[Data entries]
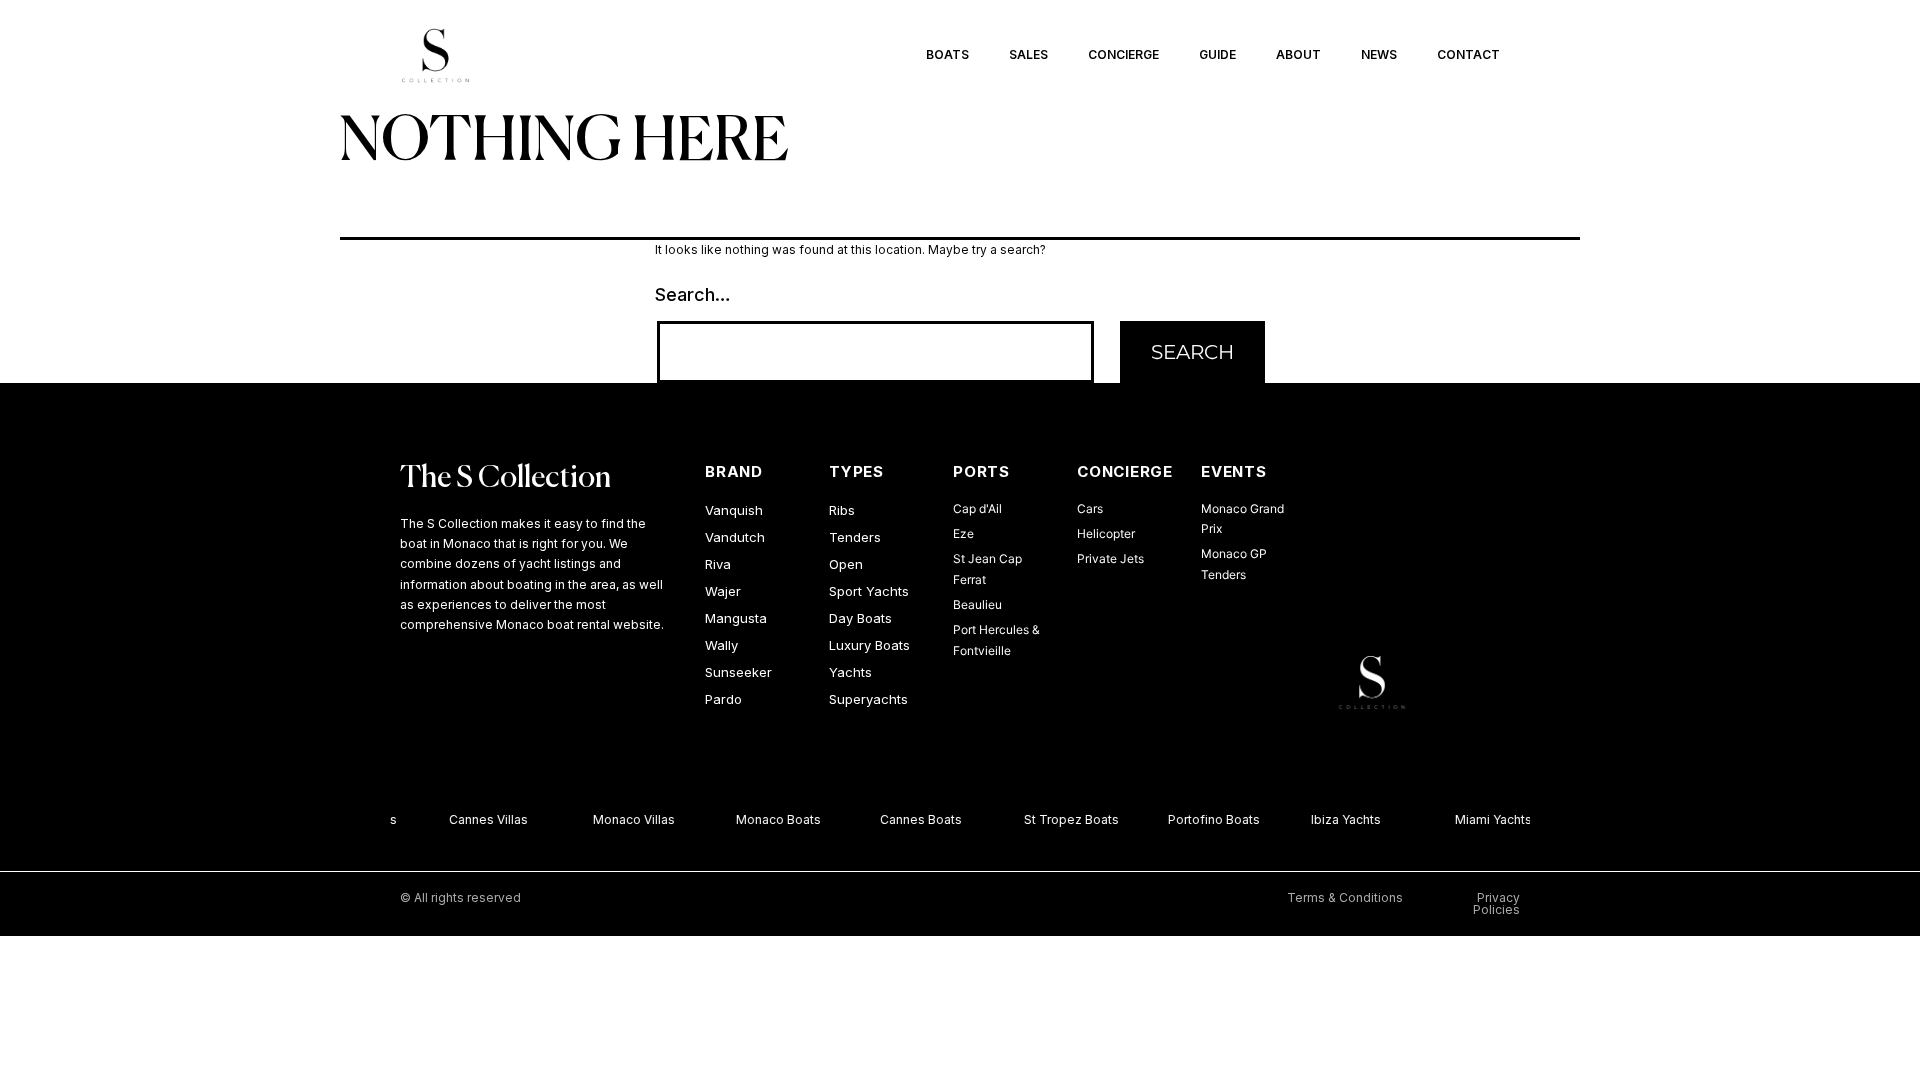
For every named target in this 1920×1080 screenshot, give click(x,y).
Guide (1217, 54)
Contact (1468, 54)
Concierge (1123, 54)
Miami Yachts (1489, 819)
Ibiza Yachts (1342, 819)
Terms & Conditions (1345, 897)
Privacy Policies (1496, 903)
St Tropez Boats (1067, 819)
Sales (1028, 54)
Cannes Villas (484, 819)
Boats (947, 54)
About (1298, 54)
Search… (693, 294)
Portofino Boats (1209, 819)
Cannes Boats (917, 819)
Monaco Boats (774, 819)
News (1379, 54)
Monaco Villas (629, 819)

- [What the task requires]: The answer is the entries above, given again exactly, with no pictures among them.

- [Result of the task]:
For every named target in this 1920×1080 screenshot, give click(x,y).
Guide (1217, 54)
Contact (1468, 54)
Concierge (1123, 54)
Miami Yachts (1489, 819)
Ibiza Yachts (1342, 819)
Terms & Conditions (1345, 897)
Privacy Policies (1496, 903)
St Tropez Boats (1067, 819)
Sales (1028, 54)
Cannes Villas (484, 819)
Boats (947, 54)
About (1298, 54)
Search… (693, 294)
Portofino Boats (1209, 819)
Cannes Boats (917, 819)
Monaco Boats (774, 819)
News (1379, 54)
Monaco Villas (629, 819)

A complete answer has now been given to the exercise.